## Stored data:
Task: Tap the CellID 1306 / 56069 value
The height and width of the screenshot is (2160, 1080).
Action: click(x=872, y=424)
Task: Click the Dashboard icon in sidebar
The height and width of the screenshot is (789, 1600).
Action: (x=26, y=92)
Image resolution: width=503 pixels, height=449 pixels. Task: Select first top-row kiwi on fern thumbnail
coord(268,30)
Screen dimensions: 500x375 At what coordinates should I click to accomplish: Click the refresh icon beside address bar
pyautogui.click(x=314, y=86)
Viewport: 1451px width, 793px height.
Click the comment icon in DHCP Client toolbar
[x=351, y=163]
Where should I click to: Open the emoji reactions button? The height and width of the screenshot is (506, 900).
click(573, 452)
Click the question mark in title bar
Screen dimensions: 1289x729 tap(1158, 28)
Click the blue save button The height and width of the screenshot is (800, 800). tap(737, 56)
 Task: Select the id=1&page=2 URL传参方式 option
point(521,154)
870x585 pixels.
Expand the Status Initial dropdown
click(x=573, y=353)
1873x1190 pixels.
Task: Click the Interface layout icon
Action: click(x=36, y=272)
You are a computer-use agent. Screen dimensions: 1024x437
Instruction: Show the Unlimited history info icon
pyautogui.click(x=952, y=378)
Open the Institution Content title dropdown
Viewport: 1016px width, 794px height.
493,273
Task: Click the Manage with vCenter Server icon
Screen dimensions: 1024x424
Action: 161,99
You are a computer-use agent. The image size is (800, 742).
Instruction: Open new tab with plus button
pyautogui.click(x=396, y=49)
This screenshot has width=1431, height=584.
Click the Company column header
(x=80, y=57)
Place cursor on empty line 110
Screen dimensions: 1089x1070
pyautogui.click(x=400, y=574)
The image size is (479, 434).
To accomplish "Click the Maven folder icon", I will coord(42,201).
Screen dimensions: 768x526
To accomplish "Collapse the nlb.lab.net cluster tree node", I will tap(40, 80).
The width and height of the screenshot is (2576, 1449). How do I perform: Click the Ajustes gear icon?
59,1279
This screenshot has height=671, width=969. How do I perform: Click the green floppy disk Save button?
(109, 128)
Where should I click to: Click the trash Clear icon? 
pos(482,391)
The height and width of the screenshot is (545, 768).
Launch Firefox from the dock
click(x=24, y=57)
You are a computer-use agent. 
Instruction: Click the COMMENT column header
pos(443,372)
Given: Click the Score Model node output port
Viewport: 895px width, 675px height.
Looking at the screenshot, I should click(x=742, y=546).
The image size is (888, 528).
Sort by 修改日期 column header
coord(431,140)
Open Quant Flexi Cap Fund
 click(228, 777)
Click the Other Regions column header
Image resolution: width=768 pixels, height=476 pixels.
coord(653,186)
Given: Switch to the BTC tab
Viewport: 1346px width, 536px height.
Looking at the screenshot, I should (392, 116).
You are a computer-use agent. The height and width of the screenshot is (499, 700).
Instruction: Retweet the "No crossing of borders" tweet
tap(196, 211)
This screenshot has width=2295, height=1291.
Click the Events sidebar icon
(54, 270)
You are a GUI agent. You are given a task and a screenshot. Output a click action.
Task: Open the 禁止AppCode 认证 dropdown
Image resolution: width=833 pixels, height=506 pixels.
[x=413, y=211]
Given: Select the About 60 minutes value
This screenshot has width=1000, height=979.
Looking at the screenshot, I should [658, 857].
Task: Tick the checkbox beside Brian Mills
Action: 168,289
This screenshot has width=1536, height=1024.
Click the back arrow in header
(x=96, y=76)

## WHAT YOU WILL DO:
An exact copy of the lines from the one containing "You are a GUI" through the end of the entries is required, and nothing beyond them.

## ANSWER TO THIS PROBLEM:
You are a GUI agent. You are given a task and a screenshot. Output a click action.
Task: Open the 禁止AppCode 认证 dropdown
Image resolution: width=833 pixels, height=506 pixels.
[x=413, y=211]
Given: Select the About 60 minutes value
This screenshot has width=1000, height=979.
Looking at the screenshot, I should [658, 857].
Task: Tick the checkbox beside Brian Mills
Action: 168,289
This screenshot has width=1536, height=1024.
Click the back arrow in header
(x=96, y=76)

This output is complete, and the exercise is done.